Problem to solve: Where does the string "table" appear in the records? Copy every line that contains it.

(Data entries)
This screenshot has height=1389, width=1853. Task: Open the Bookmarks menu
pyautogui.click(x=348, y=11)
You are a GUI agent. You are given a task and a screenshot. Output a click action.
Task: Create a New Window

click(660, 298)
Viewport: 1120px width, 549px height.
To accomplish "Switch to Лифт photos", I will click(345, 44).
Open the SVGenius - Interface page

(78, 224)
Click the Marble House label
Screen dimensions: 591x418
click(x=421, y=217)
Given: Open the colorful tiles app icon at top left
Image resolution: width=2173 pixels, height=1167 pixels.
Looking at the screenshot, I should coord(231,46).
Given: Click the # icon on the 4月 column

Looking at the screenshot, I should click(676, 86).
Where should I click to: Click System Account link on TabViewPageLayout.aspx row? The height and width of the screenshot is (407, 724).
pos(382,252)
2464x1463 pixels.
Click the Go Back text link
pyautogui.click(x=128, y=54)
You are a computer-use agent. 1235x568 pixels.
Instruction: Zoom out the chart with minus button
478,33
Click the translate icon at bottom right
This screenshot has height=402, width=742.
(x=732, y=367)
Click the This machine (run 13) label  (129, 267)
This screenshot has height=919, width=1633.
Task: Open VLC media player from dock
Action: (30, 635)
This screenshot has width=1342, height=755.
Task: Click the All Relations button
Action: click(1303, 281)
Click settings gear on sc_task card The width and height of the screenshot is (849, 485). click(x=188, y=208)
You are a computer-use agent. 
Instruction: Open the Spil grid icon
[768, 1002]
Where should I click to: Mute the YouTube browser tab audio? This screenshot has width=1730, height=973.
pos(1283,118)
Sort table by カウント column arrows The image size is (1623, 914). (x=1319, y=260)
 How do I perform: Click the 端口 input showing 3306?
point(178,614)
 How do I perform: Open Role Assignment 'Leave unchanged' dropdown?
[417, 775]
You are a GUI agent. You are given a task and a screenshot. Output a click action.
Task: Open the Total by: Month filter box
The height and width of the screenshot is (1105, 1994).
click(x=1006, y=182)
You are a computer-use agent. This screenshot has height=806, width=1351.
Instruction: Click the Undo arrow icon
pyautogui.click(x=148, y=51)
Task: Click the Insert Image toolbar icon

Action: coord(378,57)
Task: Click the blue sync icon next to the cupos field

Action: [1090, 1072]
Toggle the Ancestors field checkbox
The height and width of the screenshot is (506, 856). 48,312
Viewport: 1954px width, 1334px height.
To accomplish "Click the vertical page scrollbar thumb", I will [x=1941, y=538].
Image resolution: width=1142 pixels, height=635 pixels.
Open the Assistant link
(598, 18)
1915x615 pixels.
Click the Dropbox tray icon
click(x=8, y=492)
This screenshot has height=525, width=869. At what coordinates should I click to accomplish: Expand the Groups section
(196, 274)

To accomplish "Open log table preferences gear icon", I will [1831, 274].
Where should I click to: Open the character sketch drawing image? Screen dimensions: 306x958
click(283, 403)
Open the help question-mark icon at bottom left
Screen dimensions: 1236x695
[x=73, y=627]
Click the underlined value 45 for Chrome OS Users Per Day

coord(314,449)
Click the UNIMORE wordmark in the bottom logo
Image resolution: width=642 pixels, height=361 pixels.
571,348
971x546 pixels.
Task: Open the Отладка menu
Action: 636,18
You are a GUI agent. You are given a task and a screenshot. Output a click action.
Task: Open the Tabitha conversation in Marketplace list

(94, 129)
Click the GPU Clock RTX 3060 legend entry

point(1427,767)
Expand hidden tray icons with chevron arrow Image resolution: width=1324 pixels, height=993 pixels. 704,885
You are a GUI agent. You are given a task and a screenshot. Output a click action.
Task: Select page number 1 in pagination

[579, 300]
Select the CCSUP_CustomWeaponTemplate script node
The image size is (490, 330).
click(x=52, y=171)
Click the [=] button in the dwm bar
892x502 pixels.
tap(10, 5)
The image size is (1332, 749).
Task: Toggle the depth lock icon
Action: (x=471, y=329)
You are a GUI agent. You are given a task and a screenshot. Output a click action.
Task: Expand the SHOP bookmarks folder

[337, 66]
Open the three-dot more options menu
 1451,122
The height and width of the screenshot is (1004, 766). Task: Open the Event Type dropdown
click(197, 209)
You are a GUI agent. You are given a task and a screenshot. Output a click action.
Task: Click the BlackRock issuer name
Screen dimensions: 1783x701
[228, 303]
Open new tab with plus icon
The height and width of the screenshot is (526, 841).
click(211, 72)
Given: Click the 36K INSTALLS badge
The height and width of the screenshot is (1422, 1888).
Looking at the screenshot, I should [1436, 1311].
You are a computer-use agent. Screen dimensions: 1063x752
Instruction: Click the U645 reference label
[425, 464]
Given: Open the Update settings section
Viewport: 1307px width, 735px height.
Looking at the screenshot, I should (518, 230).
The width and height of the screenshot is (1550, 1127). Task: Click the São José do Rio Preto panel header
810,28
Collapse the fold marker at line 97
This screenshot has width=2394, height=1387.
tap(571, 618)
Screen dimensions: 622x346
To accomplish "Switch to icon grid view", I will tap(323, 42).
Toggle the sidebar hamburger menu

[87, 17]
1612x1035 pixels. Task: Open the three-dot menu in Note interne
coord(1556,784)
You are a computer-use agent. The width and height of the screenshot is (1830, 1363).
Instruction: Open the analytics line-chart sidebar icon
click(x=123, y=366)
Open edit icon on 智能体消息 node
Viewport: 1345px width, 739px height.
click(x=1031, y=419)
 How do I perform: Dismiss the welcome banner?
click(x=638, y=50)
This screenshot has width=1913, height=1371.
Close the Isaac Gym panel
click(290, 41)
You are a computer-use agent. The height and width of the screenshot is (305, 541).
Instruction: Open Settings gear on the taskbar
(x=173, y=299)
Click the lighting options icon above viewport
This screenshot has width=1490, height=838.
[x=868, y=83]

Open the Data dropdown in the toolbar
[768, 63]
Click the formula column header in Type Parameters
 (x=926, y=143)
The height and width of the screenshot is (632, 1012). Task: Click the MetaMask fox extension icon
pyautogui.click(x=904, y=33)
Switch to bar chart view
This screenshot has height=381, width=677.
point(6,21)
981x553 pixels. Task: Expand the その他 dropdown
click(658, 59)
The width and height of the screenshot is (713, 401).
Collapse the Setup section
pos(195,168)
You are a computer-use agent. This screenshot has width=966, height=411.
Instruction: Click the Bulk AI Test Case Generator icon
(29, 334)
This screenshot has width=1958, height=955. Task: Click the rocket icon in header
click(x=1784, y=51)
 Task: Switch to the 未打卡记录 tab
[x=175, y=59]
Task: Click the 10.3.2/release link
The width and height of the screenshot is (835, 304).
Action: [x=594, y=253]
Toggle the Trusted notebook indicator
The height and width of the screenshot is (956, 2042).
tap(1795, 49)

Task response:
Sort table by カウント column arrows The image size is (1623, 914). (x=1319, y=260)
To accomplish "Open log table preferences gear icon", I will [1831, 274].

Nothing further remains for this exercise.